This has been such a difficult week.
I found out on Tuesday night that my grandmother is being moved to a hospice room. Her kidneys are failing and she is not a candidate for dialysis. She doesn’t want to go through that anyway. So she has weeks, a few months at most. I cried. Then I started planning. That’s what I do when I’m upset: white-knuckle the illusion of control. I rearranged our Thanksgiving plans so we could spend it with my family instead of my in-laws. I planned out how I could get from DC to Gettysburg three out of the next four weekends (the fourth is Steve’s play). I looked into taking a week off at Thanksgiving so I could spend time with her. I sent her roses. I tried to call her on the phone, but she couldn’t hear or talk well, so that was pretty damn futile. Then, choking back tears, I went to the university bookstore and bought her a card and a teddy bear with a red t-shirt that says, Someone from X University loves me. I wrote up a list of 40 reasons why she’s awesome and emailed it to my dad so he could take it to her. I needed her to know, as soon as possible, how much she means to me.
Some of the reasons:
She has always told me I could grow up to do anything I wanted.
She taught me how to play Canasta and I taught Steve and now we play all the time.
She took me to a doll hospital once to fix my creepy old broken (but beloved) doll, Dolly.
When I was little and wanted a Babysitters’ Club book, she always made me buy a classic book too. It turns out that classics are awesome!
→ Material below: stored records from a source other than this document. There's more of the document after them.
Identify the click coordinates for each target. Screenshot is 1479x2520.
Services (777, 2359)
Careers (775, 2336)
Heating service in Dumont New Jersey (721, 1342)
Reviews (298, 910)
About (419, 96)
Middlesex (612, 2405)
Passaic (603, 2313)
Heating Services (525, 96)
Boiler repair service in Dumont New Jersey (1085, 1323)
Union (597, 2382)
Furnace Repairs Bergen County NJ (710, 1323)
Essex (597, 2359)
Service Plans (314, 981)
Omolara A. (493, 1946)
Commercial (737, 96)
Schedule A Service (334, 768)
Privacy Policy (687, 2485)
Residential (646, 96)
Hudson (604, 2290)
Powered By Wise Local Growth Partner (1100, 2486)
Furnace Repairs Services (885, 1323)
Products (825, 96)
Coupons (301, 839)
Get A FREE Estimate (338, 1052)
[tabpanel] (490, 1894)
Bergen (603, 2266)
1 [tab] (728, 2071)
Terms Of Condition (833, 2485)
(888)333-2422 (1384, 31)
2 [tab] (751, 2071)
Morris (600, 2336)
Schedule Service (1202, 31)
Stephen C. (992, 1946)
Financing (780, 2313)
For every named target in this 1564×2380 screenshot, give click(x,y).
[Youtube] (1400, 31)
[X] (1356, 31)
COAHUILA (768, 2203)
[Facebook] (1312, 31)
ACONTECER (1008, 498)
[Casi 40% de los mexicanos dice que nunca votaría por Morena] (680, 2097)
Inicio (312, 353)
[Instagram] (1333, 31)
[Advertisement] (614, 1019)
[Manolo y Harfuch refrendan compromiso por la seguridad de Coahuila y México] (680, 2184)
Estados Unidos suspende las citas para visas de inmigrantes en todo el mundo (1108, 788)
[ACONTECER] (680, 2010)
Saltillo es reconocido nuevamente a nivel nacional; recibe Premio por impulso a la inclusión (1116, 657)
She reminded me once that "separate" has "a-rat" in the middle. Now I never misspell that word.
She has a good sense of humor. For instance, she can laugh at herself because she is scared of chickens!
She has been married forever (57 years). I want to be married forever too.
She knew what it was like to grow up with divorced parents, and she made it easier for me.
She taught me the importance of thank-you notes.
She loves me just the way I am, even though I am not perfect. Sometimes she loves me better than I love myself.
Dad just emailed me to say that he had to read it to her but it made her laugh a couple times. He said it’s difficult to carry on a conversation with her; she’s slipping in and out of a morphine haze. It is so hard to accept that this is happening so quickly. I wish to God I had known last week that it might be our last real conversation. I don’t know if it would have made much difference, really; we stayed for an hour and tried to be cheery and then she started falling asleep. I am trying to be content with the fact that she knows I love her. I am so glad now that no matter how many times she said, "I know you’re busy; it’s okay if you don’t have time to see us," I always made time to see her anyway.
She has been my rock. At some point in childhood, you realize there are people you can run to with your tears. Through divorce and high school drama and inexplicable anxiety, she has been that person for me. I have been such a chatterbox, and bless her, she has been a good listener. And I’ve loved listening to her stories about her grandparents and her mom; about how she met my grandfather; about my dad when he was little; about me when I was little. There’s something wondrous and untangled about a grandparent’s love. I have basked and sparkled in that. I will miss it.
And yet there is so much beauty in the world. Orange trees. New books. The holidays. The election. I’m going to a rehearsal dinner tonight, and a wedding tomorrow, of my husband’s best friend. My other grandfather came through a heart-valve-replacement surgery successfully yesterday. I don’t want to lose sight of any of this either.
But mostly, I’m sad. There are some things you can’t really plan for, no matter how hard you try.